Égypte : Une application pour lutter contre les disparitions forcées

 En Égypte, une toute nouvelle application Android pour smartphones, I Protect, permet à son utilisateur d’avertir ses proches, ainsi qu’une organisation locale de défense des droits de l’Homme, en cas d’arrestation. Objectif : lutter contre les disparitions forcées, une pratique qui serait malheureusement de plus en plus courante dans le pays.

(Photo Flickr/ Ahmad Hammoud)
(Photo Flickr/ Ahmad Hammoud)

Au premier regard, le non-initié ne verra rien d’autre qu’une banale calculatrice dans l’application Android I Protect. Pourtant, en cas d’arrestation, il suffira au possesseur du smartphone de taper un code spécifique, qu’il aura lui-même déterminé, pour qu’elle reprenne sa véritable fonction : immédiatement transmettre trois SMS à ses proches, ainsi qu’un e-mail incluant ses dernières coordonnées à la Commission égyptienne pour les droits et les libertés (ECRF).

La raison d’être de cette application est simple : tenter de lutter plus efficacement contre les disparitions forcées. Une méthode d’un autre temps, qui serait tristement redevenue monnaie courante dans le pays. Selon un récent rapport d’Amnesty International : « Les disparitions forcées sont devenues un des instruments clés de la politique d’État en Égypte. Toute personne qui ose exprimer des critiques est en danger ».

Et pour cause, le risque d’être enlevé en pleine rue n’a jamais été si important. L’ECRF évaluait ainsi à 1250 le nombre de disparitions forcées entre janvier et août de l’année dernière.

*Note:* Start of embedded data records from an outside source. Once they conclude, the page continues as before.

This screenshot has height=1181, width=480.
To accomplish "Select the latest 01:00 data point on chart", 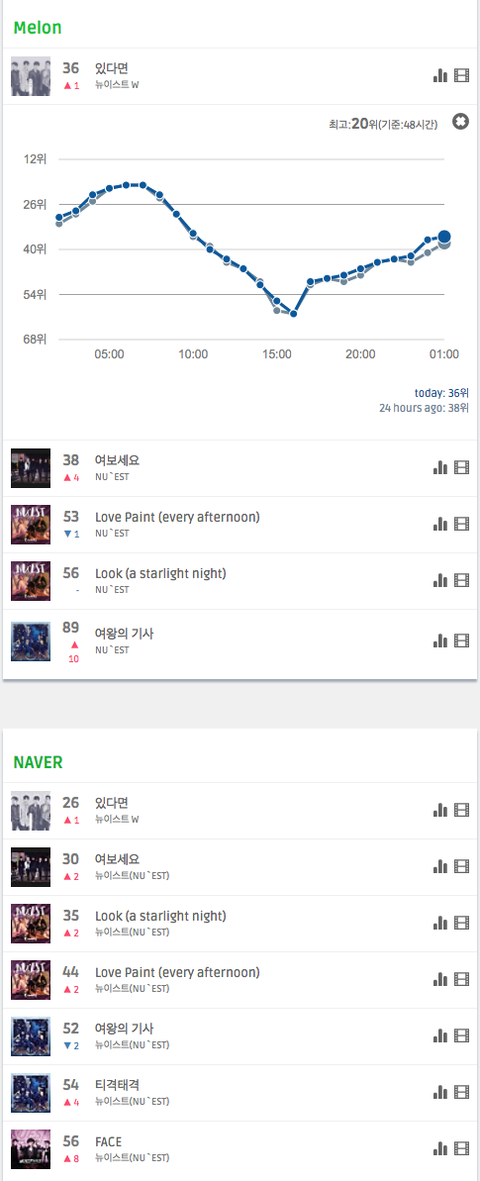I will [x=445, y=237].
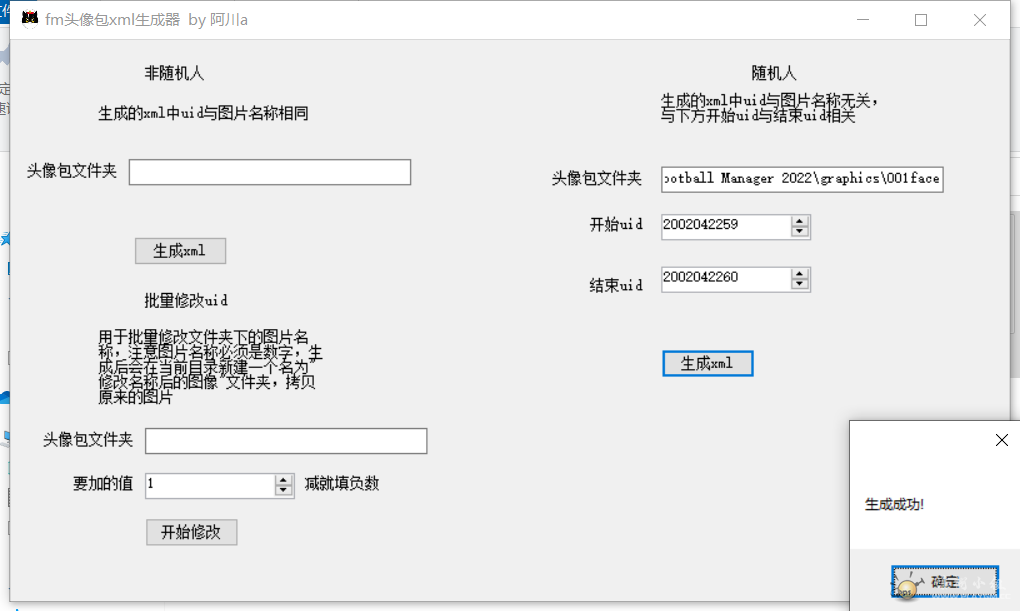Increment 要加的值 using up arrow
Viewport: 1020px width, 611px height.
[x=283, y=480]
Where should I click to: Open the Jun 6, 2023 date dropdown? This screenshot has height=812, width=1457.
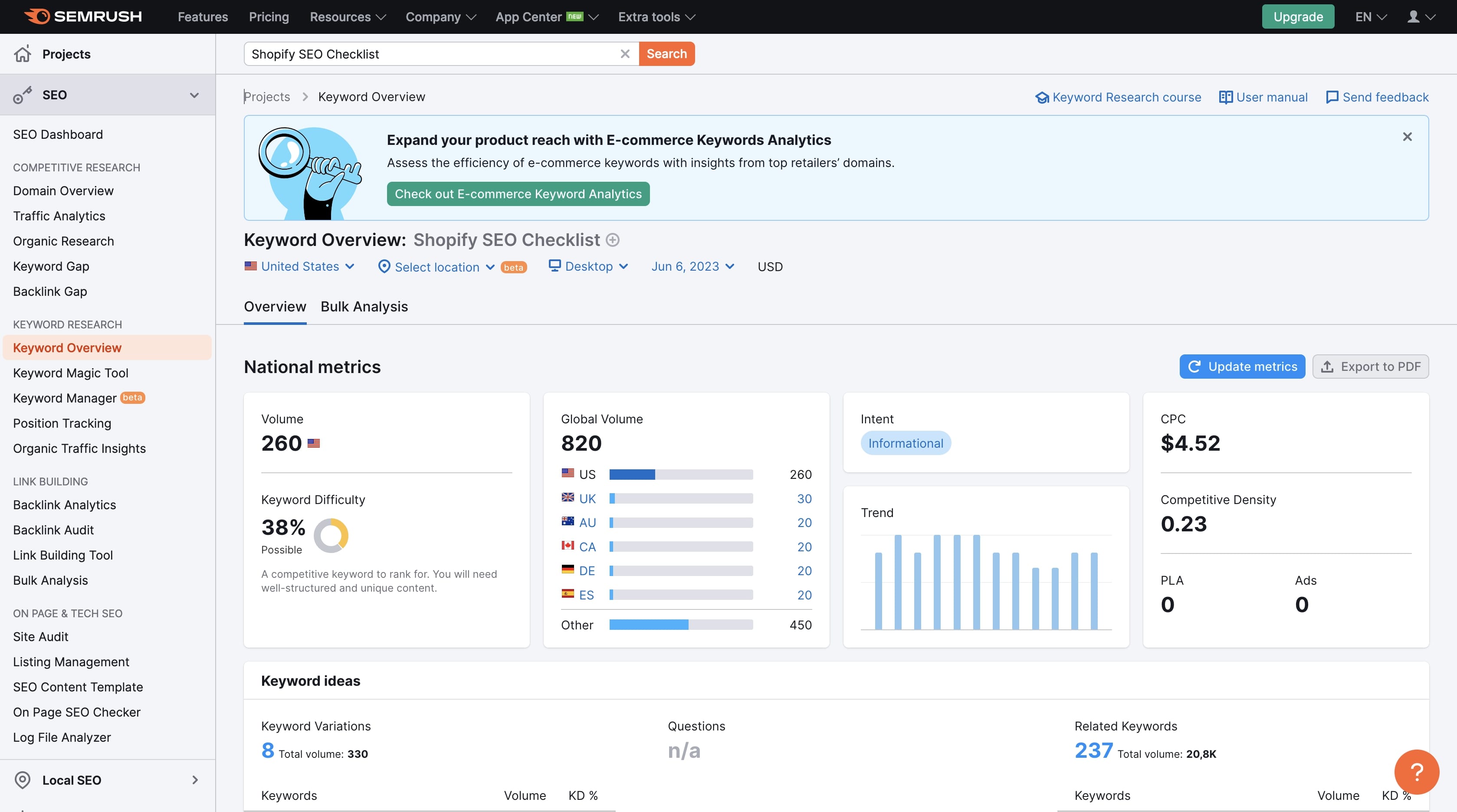coord(693,266)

Avec I Protect, l’organisation espère reprendre la main en redevenant capable de réagir dans les 24 heures suivant une interpellation. Une période cruciale car c’est souvent au cours des toutes premières heures que peut s’opérer le transfert de l’individu d’un commissariat de police vers un plus grand établissement. Il devient ensuite bien plus compliqué de retrouver les personnes arrêtées et leur épargner ainsi de possibles épisodes de torture ou de mauvais traitements, comme le rappelle le Guardian.

Parmi les plus susceptibles d’être victimes d’une disparition forcée, les habitants des grandes villes égyptiennes, et tout particulièrement les étudiants, les militants politiques et les protestataires. Selon Amnesty International, plusieurs centaines de personnes auraient déjà « disparu aux mains de l’État, sans laisser de traces », dont des adolescents d’à peine 14 ans.

Interrogé à ce propos en mars de cette année, le ministre égyptien de l’Intérieur, Magdy Abdel Ghaffar, avait nié en bloc l’existence de ce type de pratiques. À l’en croire, les « soi-disant rapports » seraient le fruit du travail de propagande d’organisations comme la Commission égyptienne pour les droits et les libertés, et d’autres institutions internationales, qu’il a accusées d’être ralliées à la cause des Frères musulmans et d’essayer de faire peur aux citoyens. La Société des Frères musulmans, qui avait initialement remporté les élections après la chute de Hosni Moubarak, en 2011, avait ensuite été décrétée « organisation terroriste » par le nouveau pouvoir, en 2013.